2. Too Similar to Everything Mainstream

If electro house is too mainstream for the modern “underground,” its elements have been absorbed by progressive and big room styles.

StoneyRoads.com points out in an editorial that electro house never evolved, and while that’s the case for many dance music subgenres, this particular style appears pulled apart in more ways than one.

Its classic characteristics – big, aggressive synth lines and heavy bass – have turned into a staple of Dirty Dutch house. At the same time, the minimal vocals and bass lines have been woven into Melbourne Bounce, the Australian big room-meets-underground style that’s gradually been gaining traction since 2012.

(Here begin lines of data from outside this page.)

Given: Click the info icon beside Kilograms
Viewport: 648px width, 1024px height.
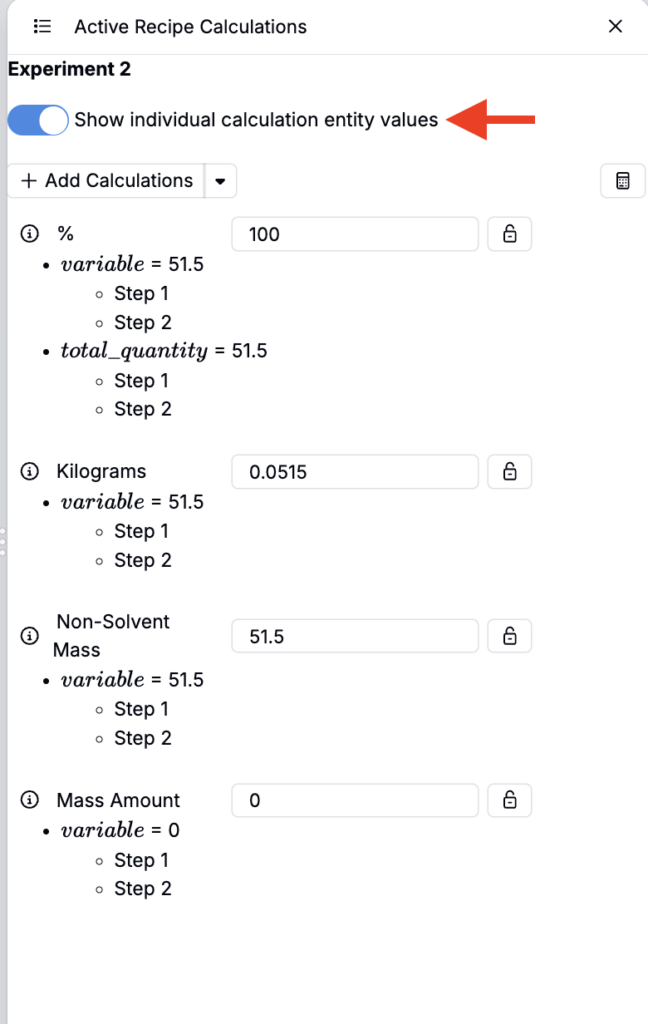Looking at the screenshot, I should coord(29,471).
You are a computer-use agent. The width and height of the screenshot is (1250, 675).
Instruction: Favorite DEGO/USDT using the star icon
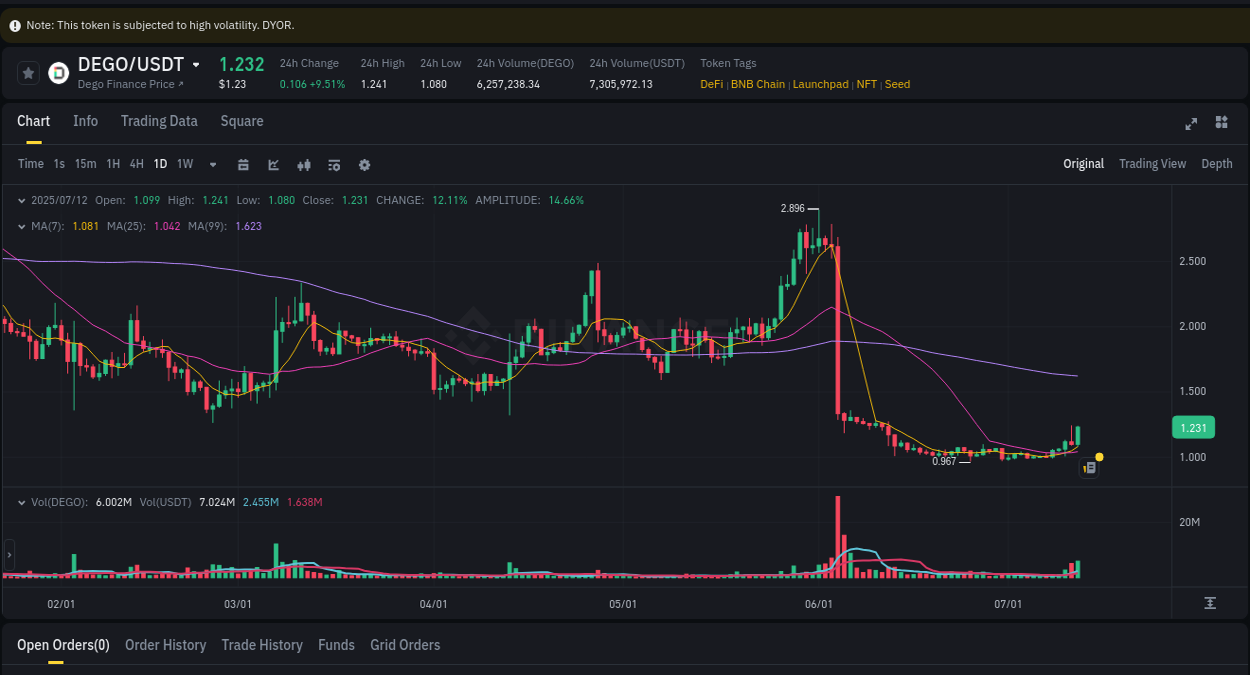[28, 72]
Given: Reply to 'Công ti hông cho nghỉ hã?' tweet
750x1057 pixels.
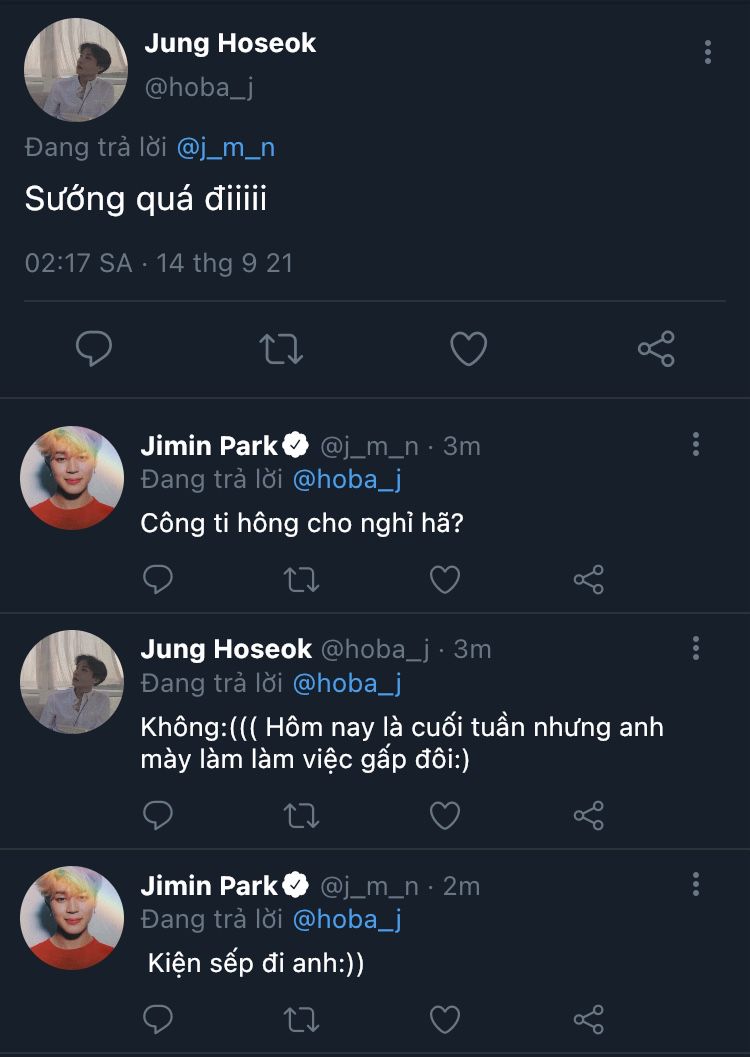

Along these points, sub-subgenres took electro house down a few less-mainstream (but not underground) paths. Tongue-in-cheek Complextro beefed up the instrumentation, while trash electro added more dirt into the sound. Moombahton and fidget house adopted the aggressive-but-not-dubstep character that distinguished electro house from all other styles a decade ago.

3. It All Sounds the Same

What afflicts mainstream EDM has infected electro house. Producers keep recycling the same groups of sounds, continue to maintain the same level of grit, and measure out the drops to keep the crowds excited.

It’s said that electro house was the first dance music subgenre to begin incorporating drops – that “element” at the end of a crescendo that essentially tells the audience, “Get excited!” It wasn’t always a staple, of course: prominent classics like “Satisfaction” and “Put Your Hands Up for Detroit” likely now have a plodding quality, with their oscillating, looping bass lines, for modern dance music fans expecting successive rises and falls.

The intricacies and winding, slow-moving structure that once pervaded dance music not driven by a pop music song structure are now gone, and nowhere is it more evident than on the Beatport Top 10 Electro House chart. Mirroring the sentiments stated above, what passes for “electro house” these days borrows liberally from Dirty Dutch and run-of-the-mill big room. DVBBS and Dropgun’s “Pyramids” tries to do mediocre Melbourne House, while MAKJ’s ironically-titled “Generic” aims squared at the jugular of chord-based synth lines that move directly with the beat. As well, Chuckie’s “Bang!” and Quintino and Mercer’s “Genesis” fall directly within the definition of Dirty Dutch, down to the drops and aggressive character.

And in this regards, electro house’s versatility and the enforced rigidity of dance music put the style at a place where it was partially absorbed by the mainstream and no longer relevant enough for independent and underground dance music.

What’s your perspective on electro house’s rise and fall? Was electro house’s time at the top the last time mainstream dance music was any good, or are you glad that it’s gone?